**INSTRUCTIONS FOR THE TASK:** From the first line to the last, print the records exactly.

(Collected data)
══════

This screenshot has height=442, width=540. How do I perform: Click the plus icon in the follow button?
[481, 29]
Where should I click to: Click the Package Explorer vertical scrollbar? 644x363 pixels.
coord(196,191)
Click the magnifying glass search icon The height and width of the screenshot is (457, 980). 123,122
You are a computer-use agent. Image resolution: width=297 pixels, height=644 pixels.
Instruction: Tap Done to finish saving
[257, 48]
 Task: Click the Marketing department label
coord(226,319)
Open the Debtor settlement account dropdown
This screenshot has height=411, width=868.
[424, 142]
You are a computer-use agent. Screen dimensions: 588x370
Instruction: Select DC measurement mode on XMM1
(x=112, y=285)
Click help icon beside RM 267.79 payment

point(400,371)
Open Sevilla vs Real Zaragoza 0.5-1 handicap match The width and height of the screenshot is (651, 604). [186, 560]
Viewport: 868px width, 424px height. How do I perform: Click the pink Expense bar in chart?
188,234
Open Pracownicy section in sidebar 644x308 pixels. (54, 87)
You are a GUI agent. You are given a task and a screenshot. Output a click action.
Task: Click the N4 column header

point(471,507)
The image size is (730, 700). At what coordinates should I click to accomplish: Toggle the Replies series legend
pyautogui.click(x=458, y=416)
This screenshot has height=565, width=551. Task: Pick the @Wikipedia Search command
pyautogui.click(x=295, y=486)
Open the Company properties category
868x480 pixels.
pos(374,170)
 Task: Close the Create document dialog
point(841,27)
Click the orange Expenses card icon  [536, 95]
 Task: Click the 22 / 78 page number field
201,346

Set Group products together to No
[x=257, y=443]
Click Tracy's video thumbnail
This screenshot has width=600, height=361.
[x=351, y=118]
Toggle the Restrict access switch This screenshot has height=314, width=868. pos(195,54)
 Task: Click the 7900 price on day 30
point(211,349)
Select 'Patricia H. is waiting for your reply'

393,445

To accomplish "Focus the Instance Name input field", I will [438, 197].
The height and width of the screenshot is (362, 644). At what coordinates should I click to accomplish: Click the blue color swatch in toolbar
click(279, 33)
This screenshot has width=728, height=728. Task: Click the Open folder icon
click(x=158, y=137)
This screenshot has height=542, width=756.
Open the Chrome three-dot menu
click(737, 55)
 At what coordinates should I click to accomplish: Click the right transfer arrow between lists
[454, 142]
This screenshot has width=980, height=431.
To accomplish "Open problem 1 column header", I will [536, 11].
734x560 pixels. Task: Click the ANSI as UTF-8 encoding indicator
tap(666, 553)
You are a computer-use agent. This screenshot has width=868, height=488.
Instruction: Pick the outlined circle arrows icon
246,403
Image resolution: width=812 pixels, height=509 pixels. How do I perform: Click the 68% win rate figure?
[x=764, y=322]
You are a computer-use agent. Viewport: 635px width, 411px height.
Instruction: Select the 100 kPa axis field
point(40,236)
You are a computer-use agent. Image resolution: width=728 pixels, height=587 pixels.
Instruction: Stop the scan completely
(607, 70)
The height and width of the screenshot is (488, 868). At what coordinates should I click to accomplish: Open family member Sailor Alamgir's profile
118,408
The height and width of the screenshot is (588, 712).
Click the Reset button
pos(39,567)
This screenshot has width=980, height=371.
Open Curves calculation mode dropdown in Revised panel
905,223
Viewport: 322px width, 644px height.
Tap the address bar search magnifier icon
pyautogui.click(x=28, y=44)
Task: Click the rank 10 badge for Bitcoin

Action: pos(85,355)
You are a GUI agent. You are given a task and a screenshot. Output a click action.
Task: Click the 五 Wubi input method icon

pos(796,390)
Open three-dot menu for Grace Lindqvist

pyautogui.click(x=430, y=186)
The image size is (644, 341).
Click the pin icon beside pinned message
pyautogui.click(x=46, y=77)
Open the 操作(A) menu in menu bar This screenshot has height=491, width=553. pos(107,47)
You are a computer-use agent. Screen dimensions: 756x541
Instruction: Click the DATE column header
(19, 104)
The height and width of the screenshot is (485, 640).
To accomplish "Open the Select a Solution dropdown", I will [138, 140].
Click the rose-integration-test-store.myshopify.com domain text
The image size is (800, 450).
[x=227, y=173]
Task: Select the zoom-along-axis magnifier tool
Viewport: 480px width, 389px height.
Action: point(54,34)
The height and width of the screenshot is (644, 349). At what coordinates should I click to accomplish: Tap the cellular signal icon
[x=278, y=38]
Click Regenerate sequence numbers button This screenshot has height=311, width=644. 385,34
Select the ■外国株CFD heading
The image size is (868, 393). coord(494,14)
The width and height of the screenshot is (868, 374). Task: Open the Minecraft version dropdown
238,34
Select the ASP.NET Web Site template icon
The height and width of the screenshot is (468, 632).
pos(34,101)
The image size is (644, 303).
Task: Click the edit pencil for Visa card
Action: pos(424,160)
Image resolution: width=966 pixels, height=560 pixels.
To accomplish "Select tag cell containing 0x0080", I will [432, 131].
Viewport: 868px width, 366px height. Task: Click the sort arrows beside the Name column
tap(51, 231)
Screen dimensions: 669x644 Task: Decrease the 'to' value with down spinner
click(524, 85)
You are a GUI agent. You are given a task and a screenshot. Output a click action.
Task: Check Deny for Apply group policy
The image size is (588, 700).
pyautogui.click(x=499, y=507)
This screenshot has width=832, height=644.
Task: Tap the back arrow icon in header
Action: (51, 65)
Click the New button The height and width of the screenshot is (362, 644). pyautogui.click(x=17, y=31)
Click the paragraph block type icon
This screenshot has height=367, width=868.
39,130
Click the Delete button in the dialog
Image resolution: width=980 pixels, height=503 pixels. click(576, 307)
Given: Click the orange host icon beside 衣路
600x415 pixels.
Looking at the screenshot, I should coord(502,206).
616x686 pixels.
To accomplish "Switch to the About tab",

══════

**THE COMPLETED TASK:**
This screenshot has height=442, width=540. How do I perform: Click the plus icon in the follow button?
[481, 29]
Where should I click to: Click the Package Explorer vertical scrollbar? 644x363 pixels.
coord(196,191)
Click the magnifying glass search icon The height and width of the screenshot is (457, 980). 123,122
You are a computer-use agent. Image resolution: width=297 pixels, height=644 pixels.
Instruction: Tap Done to finish saving
[257, 48]
 Task: Click the Marketing department label
coord(226,319)
Open the Debtor settlement account dropdown
This screenshot has height=411, width=868.
[424, 142]
You are a computer-use agent. Screen dimensions: 588x370
Instruction: Select DC measurement mode on XMM1
(x=112, y=285)
Click help icon beside RM 267.79 payment

point(400,371)
Open Sevilla vs Real Zaragoza 0.5-1 handicap match The width and height of the screenshot is (651, 604). [186, 560]
Viewport: 868px width, 424px height. How do I perform: Click the pink Expense bar in chart?
188,234
Open Pracownicy section in sidebar 644x308 pixels. (54, 87)
You are a GUI agent. You are given a task and a screenshot. Output a click action.
Task: Click the N4 column header

point(471,507)
The image size is (730, 700). At what coordinates should I click to accomplish: Toggle the Replies series legend
pyautogui.click(x=458, y=416)
This screenshot has height=565, width=551. Task: Pick the @Wikipedia Search command
pyautogui.click(x=295, y=486)
Open the Company properties category
868x480 pixels.
pos(374,170)
 Task: Close the Create document dialog
point(841,27)
Click the orange Expenses card icon  [536, 95]
 Task: Click the 22 / 78 page number field
201,346

Set Group products together to No
[x=257, y=443]
Click Tracy's video thumbnail
This screenshot has width=600, height=361.
[x=351, y=118]
Toggle the Restrict access switch This screenshot has height=314, width=868. pos(195,54)
 Task: Click the 7900 price on day 30
point(211,349)
Select 'Patricia H. is waiting for your reply'

393,445

To accomplish "Focus the Instance Name input field", I will [438, 197].
The height and width of the screenshot is (362, 644). At what coordinates should I click to accomplish: Click the blue color swatch in toolbar
click(279, 33)
This screenshot has width=728, height=728. Task: Click the Open folder icon
click(x=158, y=137)
This screenshot has height=542, width=756.
Open the Chrome three-dot menu
click(737, 55)
 At what coordinates should I click to accomplish: Click the right transfer arrow between lists
[454, 142]
This screenshot has width=980, height=431.
To accomplish "Open problem 1 column header", I will [536, 11].
734x560 pixels. Task: Click the ANSI as UTF-8 encoding indicator
tap(666, 553)
You are a computer-use agent. This screenshot has width=868, height=488.
Instruction: Pick the outlined circle arrows icon
246,403
Image resolution: width=812 pixels, height=509 pixels. How do I perform: Click the 68% win rate figure?
[x=764, y=322]
You are a computer-use agent. Viewport: 635px width, 411px height.
Instruction: Select the 100 kPa axis field
point(40,236)
You are a computer-use agent. Image resolution: width=728 pixels, height=587 pixels.
Instruction: Stop the scan completely
(607, 70)
The height and width of the screenshot is (488, 868). At what coordinates should I click to accomplish: Open family member Sailor Alamgir's profile
118,408
The height and width of the screenshot is (588, 712).
Click the Reset button
pos(39,567)
This screenshot has width=980, height=371.
Open Curves calculation mode dropdown in Revised panel
905,223
Viewport: 322px width, 644px height.
Tap the address bar search magnifier icon
pyautogui.click(x=28, y=44)
Task: Click the rank 10 badge for Bitcoin

Action: pos(85,355)
You are a GUI agent. You are given a task and a screenshot. Output a click action.
Task: Click the 五 Wubi input method icon

pos(796,390)
Open three-dot menu for Grace Lindqvist

pyautogui.click(x=430, y=186)
The image size is (644, 341).
Click the pin icon beside pinned message
pyautogui.click(x=46, y=77)
Open the 操作(A) menu in menu bar This screenshot has height=491, width=553. pos(107,47)
You are a computer-use agent. Screen dimensions: 756x541
Instruction: Click the DATE column header
(19, 104)
The height and width of the screenshot is (485, 640).
To accomplish "Open the Select a Solution dropdown", I will [138, 140].
Click the rose-integration-test-store.myshopify.com domain text
The image size is (800, 450).
[x=227, y=173]
Task: Select the zoom-along-axis magnifier tool
Viewport: 480px width, 389px height.
Action: point(54,34)
The height and width of the screenshot is (644, 349). At what coordinates should I click to accomplish: Tap the cellular signal icon
[x=278, y=38]
Click Regenerate sequence numbers button This screenshot has height=311, width=644. 385,34
Select the ■外国株CFD heading
The image size is (868, 393). coord(494,14)
The width and height of the screenshot is (868, 374). Task: Open the Minecraft version dropdown
238,34
Select the ASP.NET Web Site template icon
The height and width of the screenshot is (468, 632).
pos(34,101)
The image size is (644, 303).
Task: Click the edit pencil for Visa card
Action: pos(424,160)
Image resolution: width=966 pixels, height=560 pixels.
To accomplish "Select tag cell containing 0x0080", I will [432, 131].
Viewport: 868px width, 366px height. Task: Click the sort arrows beside the Name column
tap(51, 231)
Screen dimensions: 669x644 Task: Decrease the 'to' value with down spinner
click(524, 85)
You are a GUI agent. You are given a task and a screenshot. Output a click action.
Task: Check Deny for Apply group policy
The image size is (588, 700).
pyautogui.click(x=499, y=507)
This screenshot has width=832, height=644.
Task: Tap the back arrow icon in header
Action: (51, 65)
Click the New button The height and width of the screenshot is (362, 644). pyautogui.click(x=17, y=31)
Click the paragraph block type icon
This screenshot has height=367, width=868.
39,130
Click the Delete button in the dialog
Image resolution: width=980 pixels, height=503 pixels. click(576, 307)
Given: Click the orange host icon beside 衣路
600x415 pixels.
Looking at the screenshot, I should coord(502,206).
616x686 pixels.
To accomplish "Switch to the About tab",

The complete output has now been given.